Except I’ve forgotten one more. Coconut. Was that on your list?
And it wouldn’t have been on mine, either, until my trip to Bali earlier this month. The United States is primarily saturated with grape wines; we think of corks and the deep glug glug that spills from a bottle as we pour; vast fields of grape vines in the warm, Napa countryside. Coconuts make the oil that we use for cooking, or the faintly sweet water we love to drink, or the crunchy flakes we put on yogurt or in granola. But certainly not wine.
In Bali — and in many places throughout Asia, Africa, South America and the Caribbeans — palm trees grow in great quantity. While we tend to think of a palm tree as a unique species, they are actually a family, one that encompasses over 2600 known species of plant life. Of that vast number of species, coconut is just one.
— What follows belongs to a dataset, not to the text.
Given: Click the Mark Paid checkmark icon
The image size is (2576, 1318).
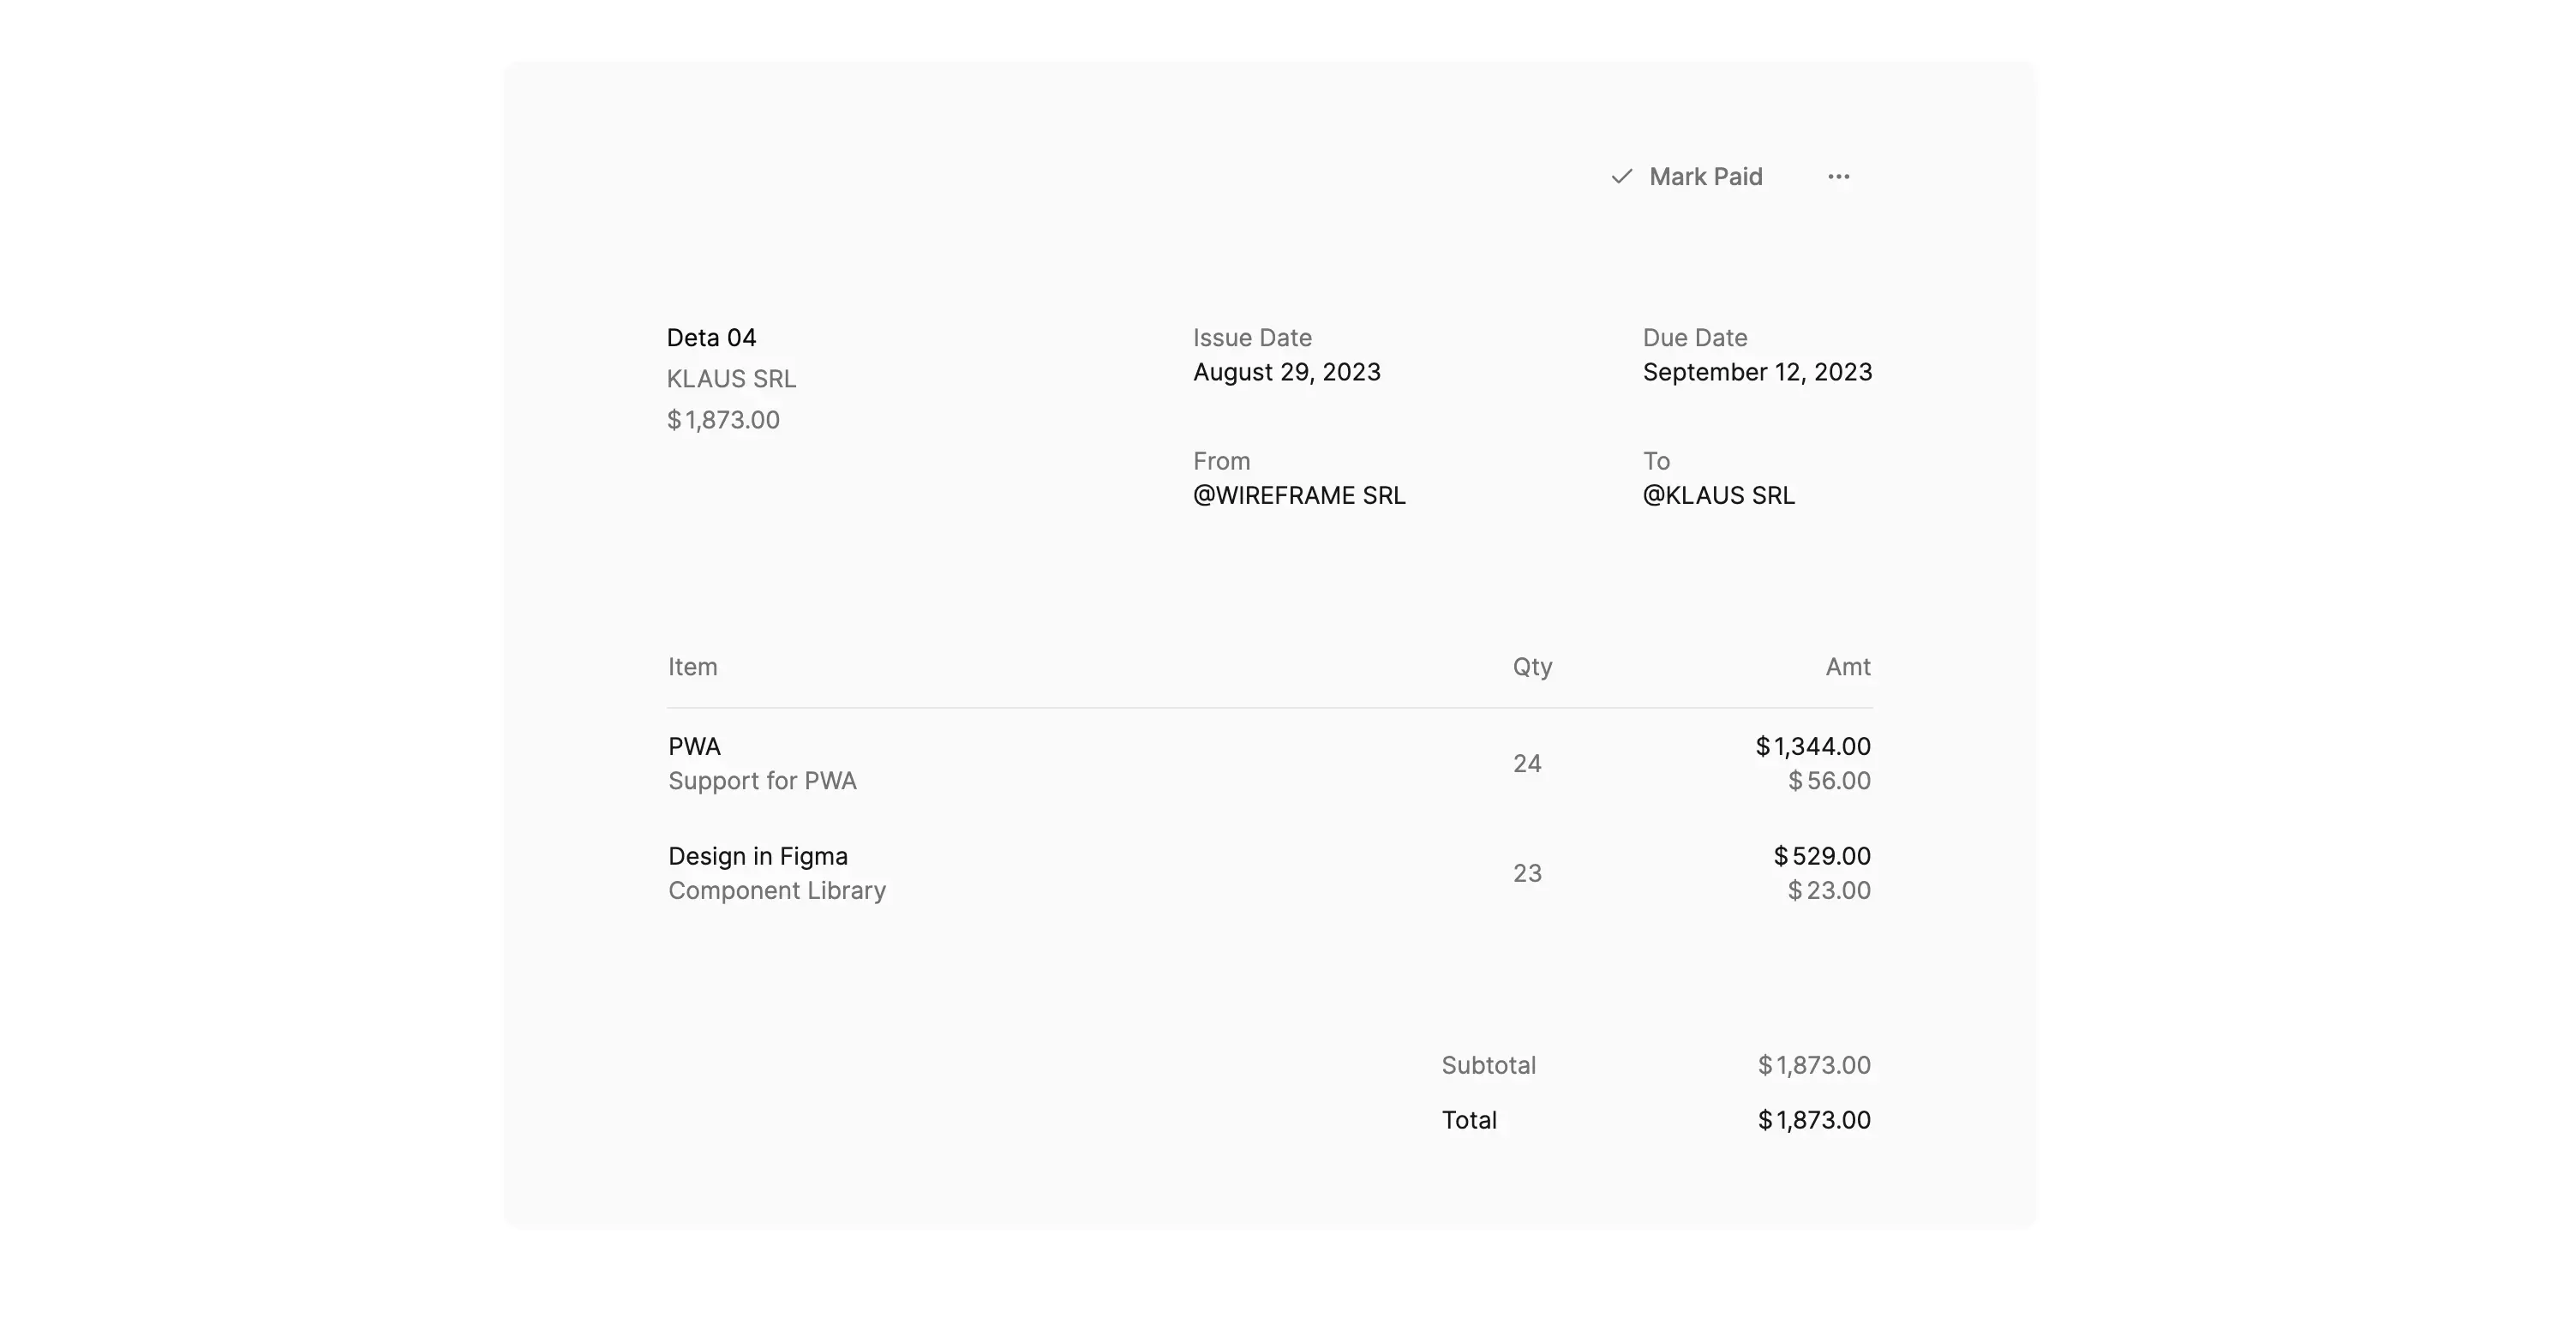Looking at the screenshot, I should [1621, 177].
On my third day in Bali — living in the village of Bresela — my host Wayan told me he would take me to meet his friend who makes coconut wine. “Do you know it, coconut wine?”, he asked me. My answer was an emphatic ”No”, as indeed I’d never heard those two words used together to describe a beverage that one imbibes. And so into his rice fields we wandered, stopping along the way for him to describe the process of growing rice, or to explain how each village has a representative who maintains the delicate, ancient system that delivers water, by gravity alone, to hundreds of rice fields. The open space through which we walked was massive, stretching hundreds of acres, containing rice fields owned by at least as many families in turn. A thin copse of trees, lining the banks of a shallow depression through which ran a creek, was our destination.
As we neared the edge of the rice fields where the trees began, a small hut was revealed, nearly hidden in the shade of the foliage, dug into the side of the hill. Rough hewn boards formed its skeleton and a ridged metal roof sloped gently away from the fields toward the stream below. A small pen housed two cows nearby; they munched, looking bored, on the grass cut daily from the maintenance of the rice fields. From the tiny dwelling emerged the man we’d come to see: the maker of the elusive coconut wine. Wayan introduced us, and without a shared language between us we smiled and nodded to each other. His demeanor was one of a person thoroughly fulfilled by life, happy in his daily existence.
Our arrival marked the beginning of his day’s harvest. Each day at 5:30, Wayan explained, people walk from their fields all around to come buy his wine. He only sells it here, and only in the evening. Without further delay, he descended a worn trail into the small valley, to the base of a coconut tree, a towering specimen, easily 60 feet in height. Small notches had been cut into the tree at intervals going up, and with the dexterity and confidence of a monkey on a jungle gym, the man ascended the full height of the tree in no more than 30 seconds, barefoot and beaming the full duration of his climb.
Coconut wine is gathered by cutting the unopened flowers of a coconut tree and suspending a container below, allowing the sap to drain out and be caught. The resulting fluid begins a fermentation process immediately, and within a few hours yields a sweet, somewhat vinegary, wine with the alcohol content of a light beer. The resulting beverage is called, in Indonesia, tuak, or sometimes arak. Obscured amongst the fronds of the palm, the man removed several containers in turn, emptying their contents into his collection bottle. Before re-hanging each container, he used a long knife to shave off the end of the flower, reopening the gash that would restart the flow of sap.
Our friend descended, now with a single vessel containing the harvest from the first tree. He repeated this process of collecting sap from three more trees before meeting us back in the small hut, where he emptied his take into a large basin, already quite full with the liquid. By this time, about 15 minutes after our arrival, several more friends of Wayan’s had arrived, and as we sat down only 10 minutes later, there was a crowd of nearly a dozen.
And so it was that I spent my evening — the hot Balinese sun going down over the rice fields beyond — in an intimate circle of friends getting buzzed on coconut wine. We paid by the bottle — ladled out from the basin — and passed around small tumblers fashioned from bamboo shoots. This was their daily ritual, a celebration of sorts to end another day of work. I was but a visitor, and I listened contentedly as they spoke in Balinese around me — Wayan translating occasionally after an uproarious outburst — feeling honored to have been included in such a special tradition.